--- INFORMATION SHOWN Enclosed Below ---
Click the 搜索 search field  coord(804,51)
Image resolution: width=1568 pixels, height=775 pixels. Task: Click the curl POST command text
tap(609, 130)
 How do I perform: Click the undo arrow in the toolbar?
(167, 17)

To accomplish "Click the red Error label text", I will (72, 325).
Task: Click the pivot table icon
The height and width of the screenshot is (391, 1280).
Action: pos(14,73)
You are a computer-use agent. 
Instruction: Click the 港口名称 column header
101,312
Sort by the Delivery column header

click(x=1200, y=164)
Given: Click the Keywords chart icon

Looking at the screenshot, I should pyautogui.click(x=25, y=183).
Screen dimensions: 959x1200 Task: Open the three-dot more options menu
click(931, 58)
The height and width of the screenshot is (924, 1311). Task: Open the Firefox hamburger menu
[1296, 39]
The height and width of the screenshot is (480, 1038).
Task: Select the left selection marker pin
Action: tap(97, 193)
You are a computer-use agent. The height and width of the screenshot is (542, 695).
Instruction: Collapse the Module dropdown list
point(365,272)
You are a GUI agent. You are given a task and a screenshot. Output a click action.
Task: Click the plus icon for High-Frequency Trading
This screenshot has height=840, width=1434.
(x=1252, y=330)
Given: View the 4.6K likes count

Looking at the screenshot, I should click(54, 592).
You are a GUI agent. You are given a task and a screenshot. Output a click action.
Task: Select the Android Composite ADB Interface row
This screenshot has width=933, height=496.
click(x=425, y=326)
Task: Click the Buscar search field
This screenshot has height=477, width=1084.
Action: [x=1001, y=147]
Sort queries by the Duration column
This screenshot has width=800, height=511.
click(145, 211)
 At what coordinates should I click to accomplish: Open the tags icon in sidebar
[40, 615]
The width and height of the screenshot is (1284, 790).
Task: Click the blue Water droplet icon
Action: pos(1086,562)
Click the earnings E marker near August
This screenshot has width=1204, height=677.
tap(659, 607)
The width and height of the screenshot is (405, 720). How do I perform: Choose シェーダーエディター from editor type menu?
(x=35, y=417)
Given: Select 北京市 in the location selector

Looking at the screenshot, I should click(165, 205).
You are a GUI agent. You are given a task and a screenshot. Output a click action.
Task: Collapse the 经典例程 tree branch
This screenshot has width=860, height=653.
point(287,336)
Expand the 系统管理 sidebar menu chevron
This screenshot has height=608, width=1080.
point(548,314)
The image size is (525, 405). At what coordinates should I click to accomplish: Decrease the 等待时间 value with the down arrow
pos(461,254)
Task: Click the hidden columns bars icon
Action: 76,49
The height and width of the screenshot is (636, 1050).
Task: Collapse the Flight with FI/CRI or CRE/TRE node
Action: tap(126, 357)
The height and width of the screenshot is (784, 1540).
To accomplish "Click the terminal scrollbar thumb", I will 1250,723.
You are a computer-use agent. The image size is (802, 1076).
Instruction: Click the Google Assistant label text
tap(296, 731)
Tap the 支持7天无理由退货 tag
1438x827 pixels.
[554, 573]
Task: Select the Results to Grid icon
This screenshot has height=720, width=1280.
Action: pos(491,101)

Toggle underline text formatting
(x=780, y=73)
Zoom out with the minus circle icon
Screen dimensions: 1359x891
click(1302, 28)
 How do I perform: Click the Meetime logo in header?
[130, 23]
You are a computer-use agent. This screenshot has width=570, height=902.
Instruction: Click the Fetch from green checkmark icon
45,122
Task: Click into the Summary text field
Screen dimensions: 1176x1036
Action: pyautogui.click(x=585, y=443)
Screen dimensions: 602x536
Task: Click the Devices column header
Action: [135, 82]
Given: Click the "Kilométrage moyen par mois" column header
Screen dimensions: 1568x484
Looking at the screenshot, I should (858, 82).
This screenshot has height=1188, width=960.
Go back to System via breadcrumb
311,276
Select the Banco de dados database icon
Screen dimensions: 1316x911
--- End of Enclosed INFORMATION SHOWN ---
* WHAT IS BEING ASKED *
With no line skipped, output the listing in full.

* COMPLETED TASK *
Click the 搜索 search field  coord(804,51)
Image resolution: width=1568 pixels, height=775 pixels. Task: Click the curl POST command text
tap(609, 130)
 How do I perform: Click the undo arrow in the toolbar?
(167, 17)

To accomplish "Click the red Error label text", I will (72, 325).
Task: Click the pivot table icon
The height and width of the screenshot is (391, 1280).
Action: pos(14,73)
You are a computer-use agent. 
Instruction: Click the 港口名称 column header
101,312
Sort by the Delivery column header

click(x=1200, y=164)
Given: Click the Keywords chart icon

Looking at the screenshot, I should pyautogui.click(x=25, y=183).
Screen dimensions: 959x1200 Task: Open the three-dot more options menu
click(931, 58)
The height and width of the screenshot is (924, 1311). Task: Open the Firefox hamburger menu
[1296, 39]
The height and width of the screenshot is (480, 1038).
Task: Select the left selection marker pin
Action: tap(97, 193)
You are a computer-use agent. The height and width of the screenshot is (542, 695).
Instruction: Collapse the Module dropdown list
point(365,272)
You are a GUI agent. You are given a task and a screenshot. Output a click action.
Task: Click the plus icon for High-Frequency Trading
This screenshot has height=840, width=1434.
(x=1252, y=330)
Given: View the 4.6K likes count

Looking at the screenshot, I should click(54, 592).
You are a GUI agent. You are given a task and a screenshot. Output a click action.
Task: Select the Android Composite ADB Interface row
This screenshot has width=933, height=496.
click(x=425, y=326)
Task: Click the Buscar search field
This screenshot has height=477, width=1084.
Action: [x=1001, y=147]
Sort queries by the Duration column
This screenshot has width=800, height=511.
click(145, 211)
 At what coordinates should I click to accomplish: Open the tags icon in sidebar
[40, 615]
The width and height of the screenshot is (1284, 790).
Task: Click the blue Water droplet icon
Action: pos(1086,562)
Click the earnings E marker near August
This screenshot has width=1204, height=677.
tap(659, 607)
The width and height of the screenshot is (405, 720). How do I perform: Choose シェーダーエディター from editor type menu?
(x=35, y=417)
Given: Select 北京市 in the location selector

Looking at the screenshot, I should click(165, 205).
You are a GUI agent. You are given a task and a screenshot. Output a click action.
Task: Collapse the 经典例程 tree branch
This screenshot has width=860, height=653.
point(287,336)
Expand the 系统管理 sidebar menu chevron
This screenshot has height=608, width=1080.
point(548,314)
The image size is (525, 405). At what coordinates should I click to accomplish: Decrease the 等待时间 value with the down arrow
pos(461,254)
Task: Click the hidden columns bars icon
Action: 76,49
The height and width of the screenshot is (636, 1050).
Task: Collapse the Flight with FI/CRI or CRE/TRE node
Action: tap(126, 357)
The height and width of the screenshot is (784, 1540).
To accomplish "Click the terminal scrollbar thumb", I will 1250,723.
You are a computer-use agent. The image size is (802, 1076).
Instruction: Click the Google Assistant label text
tap(296, 731)
Tap the 支持7天无理由退货 tag
1438x827 pixels.
[554, 573]
Task: Select the Results to Grid icon
This screenshot has height=720, width=1280.
Action: pos(491,101)

Toggle underline text formatting
(x=780, y=73)
Zoom out with the minus circle icon
Screen dimensions: 1359x891
click(1302, 28)
 How do I perform: Click the Meetime logo in header?
[130, 23]
You are a computer-use agent. This screenshot has width=570, height=902.
Instruction: Click the Fetch from green checkmark icon
45,122
Task: Click into the Summary text field
Screen dimensions: 1176x1036
Action: pyautogui.click(x=585, y=443)
Screen dimensions: 602x536
Task: Click the Devices column header
Action: [135, 82]
Given: Click the "Kilométrage moyen par mois" column header
Screen dimensions: 1568x484
Looking at the screenshot, I should (858, 82).
This screenshot has height=1188, width=960.
Go back to System via breadcrumb
311,276
Select the Banco de dados database icon
Screen dimensions: 1316x911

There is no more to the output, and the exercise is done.